Die Aussagen der von Kristof befragten Personen lassen sich womöglich durch deren Überlebenswillen in einem feindlich gesinnten muslimischen Umfeld erklären. Wie Adam Garfinkle anmerkte: „Weil arabische Christen in der islamischen Mehrheitsgesellschaft marginalisiert sind, geben sie sich oft betont arabisch – mehr als die Araber selbst – und das bedeutet manchmal, dass sie beim antiwestlichen und antiisraelischen Aktivismus vorangehen.“
Kristof verkörpert das, was Cohen als das „dröhnende Schweigen der westlichen (und israelischen) Medien angesichts des schleichenden Verschwindens der christlichen Minderheiten aus der PA und islamischen Ländern insgesamt“ beschreibt – ein Schweigen, das im starken Kontrast zur wachsenden, prosperierenden und zunehmend integrierten christlichen Gemeinschaft im eigentlichen Israel steht.

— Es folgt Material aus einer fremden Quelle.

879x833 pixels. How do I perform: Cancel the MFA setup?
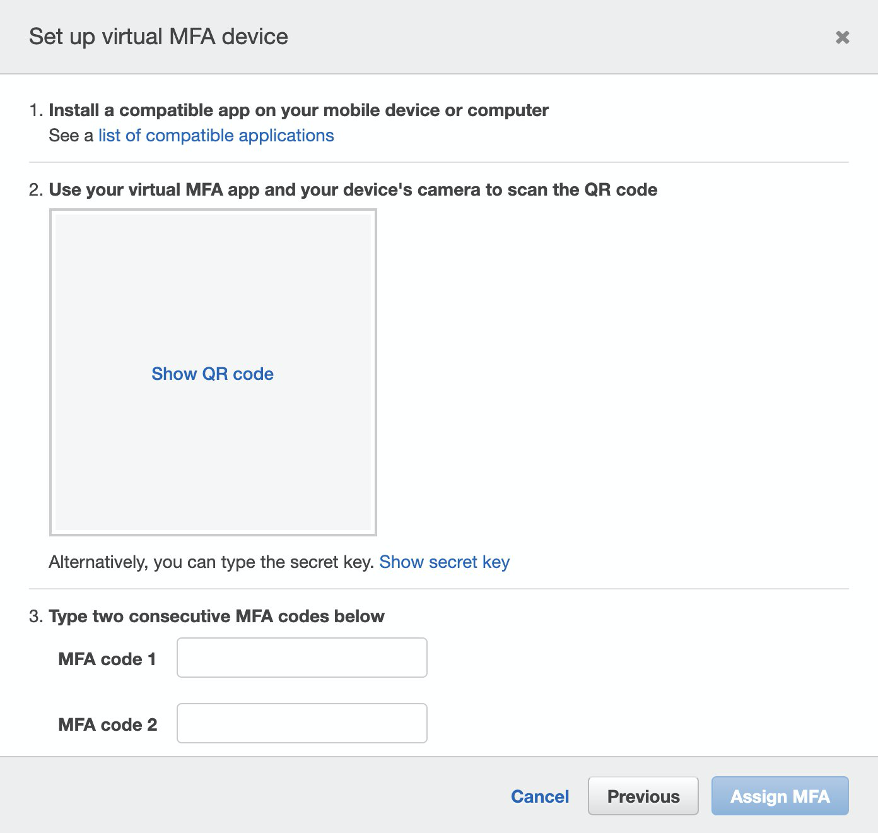tap(540, 796)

Wenn Kristof wirklich um das Schicksal der Christen im Nahen Osten besorgt wäre, warum berichtet er dann nicht aus Saudi-Arabien, wo das Christentum verboten ist? Warum schreibt er nicht über den Libanon, Ägypten oder Iran, wo Christen seit Jahrzehnten verfolgt werden? Sollten amerikanische Christen nicht empörter über das Schicksal ihrer Glaubensgeschwister in diesen Ländern sein?
Stattdessen konzentriert er sich ausschließlich auf Israel – das einzige Land in der Region, in dem das Christentum blüht. Genau diese doppelte Moral und Dämonisierung Israels ist typisch für Antisemiten.